My Early Kaizen Days

Thirteen years ago this month I nervously stepped into the lobby of the Sheraton at Hartford, Connecticut airport. It was the first day of my first Shingijutsu kaizen event. I did not know what to expect. I remember the first words out of the mouth of Mr. Nakao to me were something to the effect of “You gonna be able to cut it, greenhorn?”
I remember being so nervous standing up there while the sensei was giving his opening speech that I stared at the ceiling in an effort to concentrate on his words, rather than look at the audience full of managers and directors. We accomplished a lot that week. The comments at the closing presentation by the team members and the sensei were very moving. The week was a blur but by the end my head was as clear as if it had been dunked in cold water. I was hooked on kaizen.
Perhaps the biggest lesson I learned in my early kaizen days was not one of kaizen but of basic communication. I learned to economize my words. Interpreting can be tiring, and we’re not paid by the word. So I learned to say it in fewer words. I learned to stop and ask “Do you understand?” before going on and on, and risk repeating the whole thing if the listener said “Huh?” at the end. My customers were the people that were talking through me, and my breath was my limited resource.
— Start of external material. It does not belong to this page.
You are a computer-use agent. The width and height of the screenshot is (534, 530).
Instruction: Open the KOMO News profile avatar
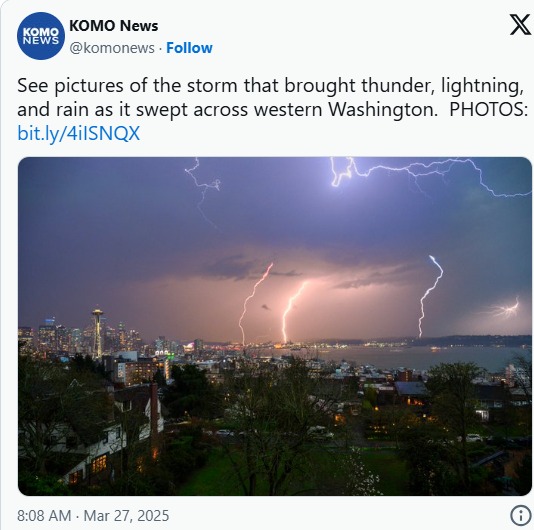(41, 36)
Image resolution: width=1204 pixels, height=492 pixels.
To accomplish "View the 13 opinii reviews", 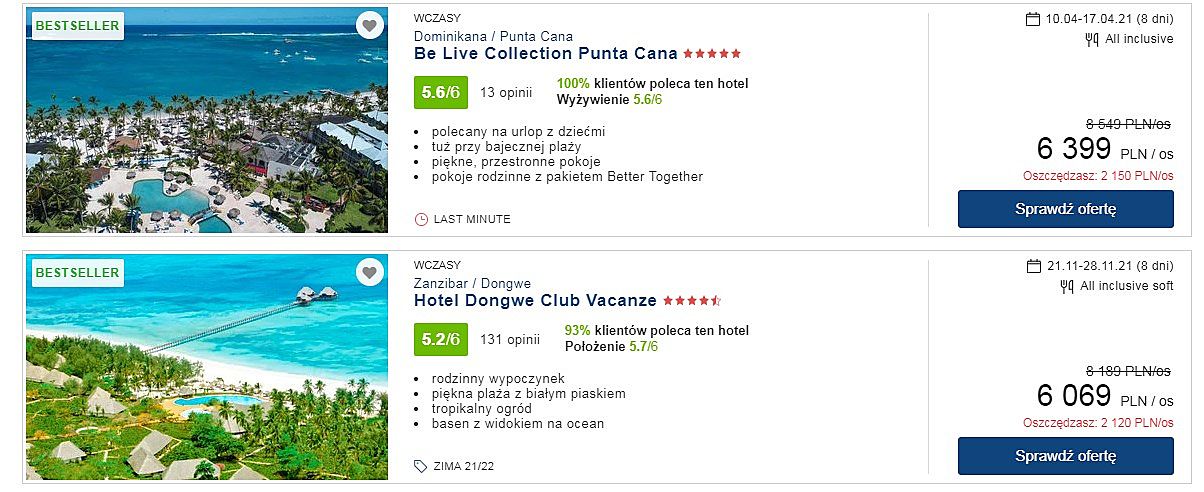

So I learned to kaizen how I used my words.
I was called “the quiet consultant” shortly before being kicked out in favor or a more vocal and energetic consultant at industrial conglomerate “P” a few years ago. It can be better to over-communicate rather than be spare with words. Even if what you are saying is spot-on, there is much more to communication than words. Body language and facial expression alone can by 80% or more of what people actually hear. That was a different sort of lesson in communication.
Why reminisce about my early kaizen days? I received an e-mail today from a Lean Six Sigma Kaizen Master at the Ford Motor Company who figured out that we had worked together in my early kaizen days. He correctly remembered me as the guy who asked for water without ice, and not receiving it had to pick the ice out, at the dinners with the kaizen sensei.
This is an odd thing to be remembered for. But there’s a good reason for this. Ice-filled glasses annoyed me because interpreting makes you thirsty, and when the glass is 70% ice you run out quick and end up crunching ice, which annoys the sensei. The other thing I learned quickly in my early kaizen days: you don’t annoy the sensei.